By Saliem Fakir · 13 Oct 2010
Two more passenger “fast-train” routes are being mooted, one between Johannesburg and Durban and the other from Johannesburg to the north of the country.
Ordinary citizens may wonder if we need to spend scarce money on new rail infrastructure. Is South Africa’s money not better spent on improving freight rail that could take lots of trucks off our roads by transporting goods safely and easily to and from our harbours? And what about public transport for the poor?
Have we not learned anything from the World Cup and the Gautrain?
The public usually gets carried along for the ride when extravagant ad hoc decisions are made about national priorities, making it important for us to understand the psychology behind such decisions and their cost to the nation.
Many of these ambiguous decisions can be explained by the psychological concept of the “mimetic impulse.” One of the great dangers of the mimetic impulse is that one is driven by what one sees in others, only to avoid what one doesn’t want to see in or understand about oneself.
The mimetic impulse stems from status anxiety. In his book titled, Status Anxiety, Alain de Botton described it as “a worry that we are currently occupying too modest a rung or are about to fall to a lower one.”

__Stored data__:

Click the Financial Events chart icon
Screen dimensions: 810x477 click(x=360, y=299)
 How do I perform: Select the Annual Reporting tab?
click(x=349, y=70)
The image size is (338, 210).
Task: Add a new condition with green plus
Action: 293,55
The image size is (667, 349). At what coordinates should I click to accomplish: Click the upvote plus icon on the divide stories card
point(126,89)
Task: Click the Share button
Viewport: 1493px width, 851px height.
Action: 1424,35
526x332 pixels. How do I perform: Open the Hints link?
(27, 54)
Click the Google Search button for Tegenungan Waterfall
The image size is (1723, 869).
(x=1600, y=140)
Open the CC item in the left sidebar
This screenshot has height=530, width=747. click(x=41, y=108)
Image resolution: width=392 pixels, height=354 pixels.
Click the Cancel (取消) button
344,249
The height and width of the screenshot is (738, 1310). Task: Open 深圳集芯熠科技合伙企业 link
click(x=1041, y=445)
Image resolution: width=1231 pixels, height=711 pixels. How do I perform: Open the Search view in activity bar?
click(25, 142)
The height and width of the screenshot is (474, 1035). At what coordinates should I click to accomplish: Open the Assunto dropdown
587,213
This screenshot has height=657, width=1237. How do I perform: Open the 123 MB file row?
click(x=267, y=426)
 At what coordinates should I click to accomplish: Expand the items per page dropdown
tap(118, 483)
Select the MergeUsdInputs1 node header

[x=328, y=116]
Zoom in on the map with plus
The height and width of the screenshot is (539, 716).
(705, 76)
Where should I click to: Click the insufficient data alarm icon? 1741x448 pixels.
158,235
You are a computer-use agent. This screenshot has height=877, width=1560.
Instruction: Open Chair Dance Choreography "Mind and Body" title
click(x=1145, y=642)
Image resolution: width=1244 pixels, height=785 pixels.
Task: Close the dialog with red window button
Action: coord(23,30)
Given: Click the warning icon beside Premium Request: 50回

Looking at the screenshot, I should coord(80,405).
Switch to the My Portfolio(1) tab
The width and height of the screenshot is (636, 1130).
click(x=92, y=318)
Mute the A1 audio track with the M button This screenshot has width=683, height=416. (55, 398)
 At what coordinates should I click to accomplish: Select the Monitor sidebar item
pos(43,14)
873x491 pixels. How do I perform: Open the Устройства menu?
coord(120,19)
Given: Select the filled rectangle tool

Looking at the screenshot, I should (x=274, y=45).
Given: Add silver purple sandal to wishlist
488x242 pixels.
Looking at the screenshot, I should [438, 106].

__Description of the task__: Write out the fast-train article again starting at the words "Ordinary citizens may" and ending after "understand about oneself.", putting "cargo rail" in place of "freight rail".

__Task result__:
Ordinary citizens may wonder if we need to spend scarce money on new rail infrastructure. Is South Africa’s money not better spent on improving cargo rail that could take lots of trucks off our roads by transporting goods safely and easily to and from our harbours? And what about public transport for the poor?
Have we not learned anything from the World Cup and the Gautrain?
The public usually gets carried along for the ride when extravagant ad hoc decisions are made about national priorities, making it important for us to understand the psychology behind such decisions and their cost to the nation.
Many of these ambiguous decisions can be explained by the psychological concept of the “mimetic impulse.” One of the great dangers of the mimetic impulse is that one is driven by what one sees in others, only to avoid what one doesn’t want to see in or understand about oneself.